Well, no. Kinsey’s sexual philosophy was at once radically individualistic and profoundly anti-social. Kinsey taught that there was no fundamental distinction between heterosexuality and homosexuality, that human sexual life begins at birth (often seen as a justification for pedophilia), and that monogamy is contrary to human nature. In short, all is permitted; human sexual desire is what you make of it. Convinced by his own bad science — much of Kinsey’s statistics, it turns out, depend upon studies of prostitutes and criminals, hardly the most representative samples of the human species — Kinsey proceeded to draw the horrible lesson in his own life.

His legacy has been to ensure that that same lesson is drawn in ours. It has often been charged that Kinsey’s vision of human sexuality is amoral. This is wrong. Kinsey’s idea of sex was in fact profoundly immoral. By abusing science to undermine well-established standards of appropriate sexuality, the Sexual Revolution that Kinsey inspired promised to “liberate” the individual from the tyranny of communal norms — as that old 60s platitude has it, only through the free exploration of sexual desire can you discover your “true self.”

But this is to ignore a crucial truth: individual identity, like sexual morality, is inseparable from a social context of rights and obligations. By denying the social dimension of human sexuality, Kinsey turned sex against society. Thanks to Kinsey and those who followed him, sex became meaningless, bestial, and profoundly narcissistic — in short, something you did, not as a member of society, but in spite of society.

No wonder the champions of today’s gender-studies movement so often present themselves as revolutionaries. The sexual revolution inspired by Kinsey was ready-made for the radical left. By converting young people to the mantra of sexual “liberation,” Kinsey’s work seduced a generation into believing that their happiness was radically at odds with the maintenance of traditional social authority.
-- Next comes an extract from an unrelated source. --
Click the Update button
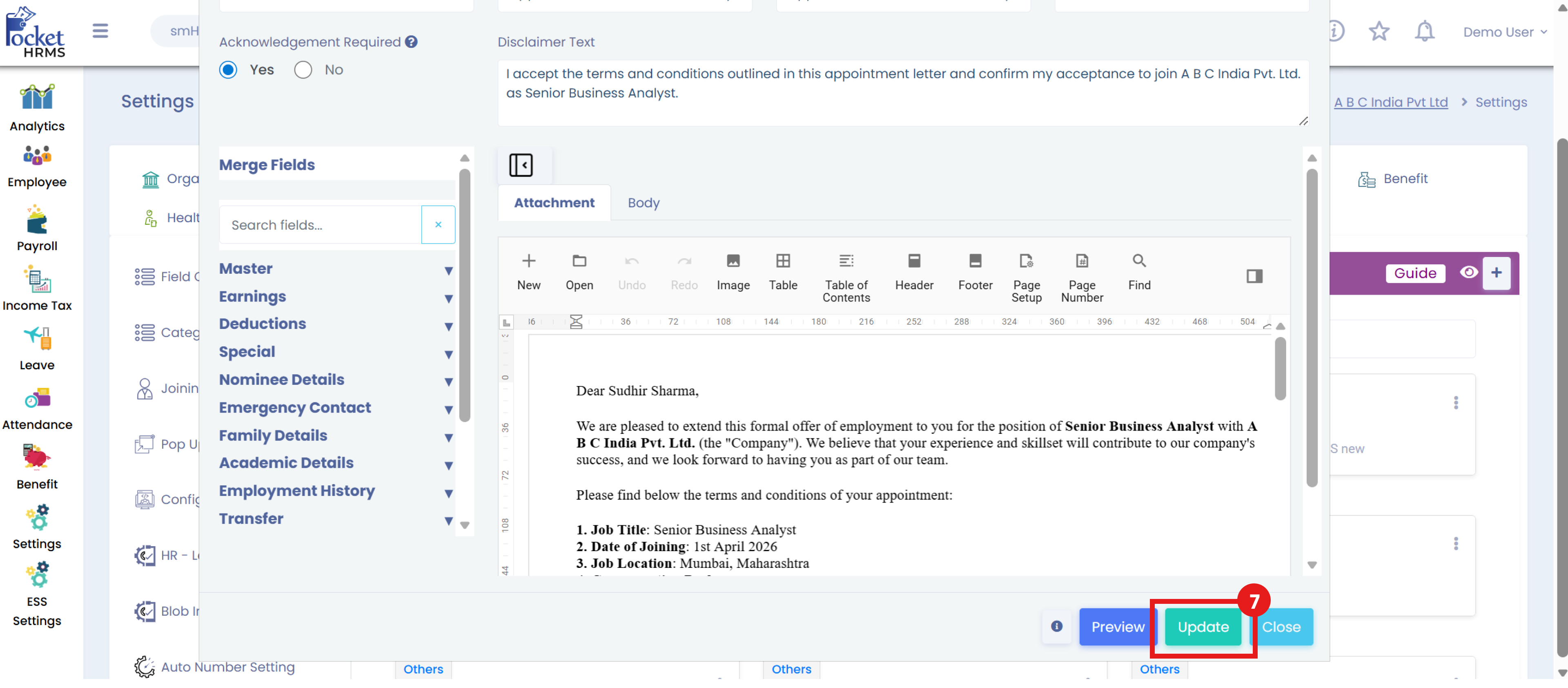 (x=1203, y=626)
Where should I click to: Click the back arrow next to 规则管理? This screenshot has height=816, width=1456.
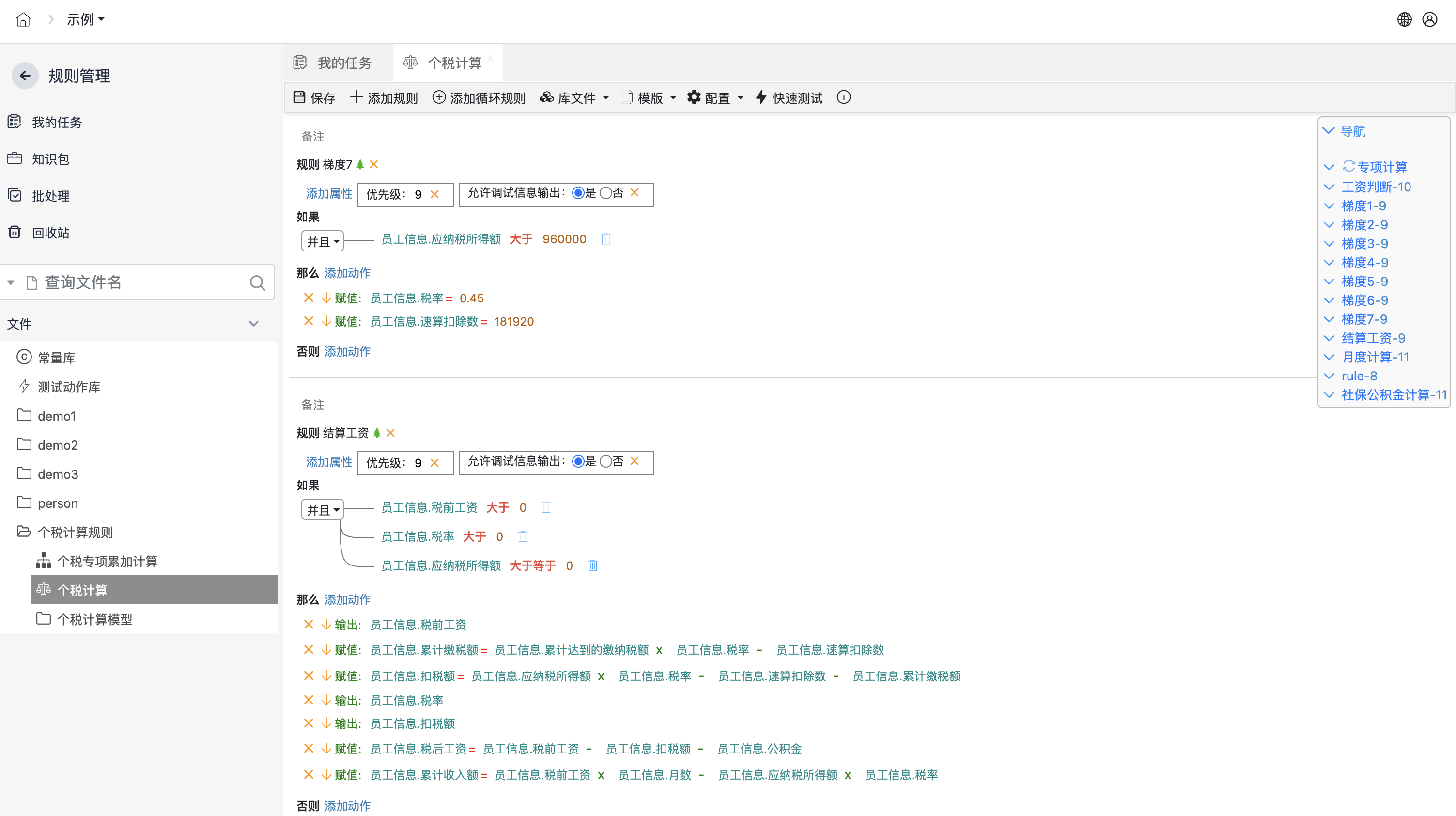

To judge by the “sex positive” image they present, the people at the Kinsey Institute think this a good thing. For those who don’t share their hostility to traditional morality, however, it has been an unmitigated disaster. As a direct consequence of the sexual revolution, the past 30 years have witnessed an exploding rate of illegitimacy, divorce, sexual perversity, and rape. If our society is weaker today than ever before, it’s in no small measure due to Kinsey’s efforts.

And yet the celebrations now occurring at the University of Indiana are only part of what’s shaping up to be something of a Kinsey renaissance. If all goes as planned, 2003 will witness a massive effort to revive the myth of Saint Kinsey. This effort has already begun at Indiana University, where unsuspecting taxpayers are funding a yearlong celebration of the great man’s “achievements.” Hollywood will soon be following suit with a celebration of its own: according to recent reports, Liam Neeson is slated to star in a new film billed as the life story of this “pioneering sex researcher and social reformer.”

No doubt we shall all be more “liberated” as a consequence. All the worse for us.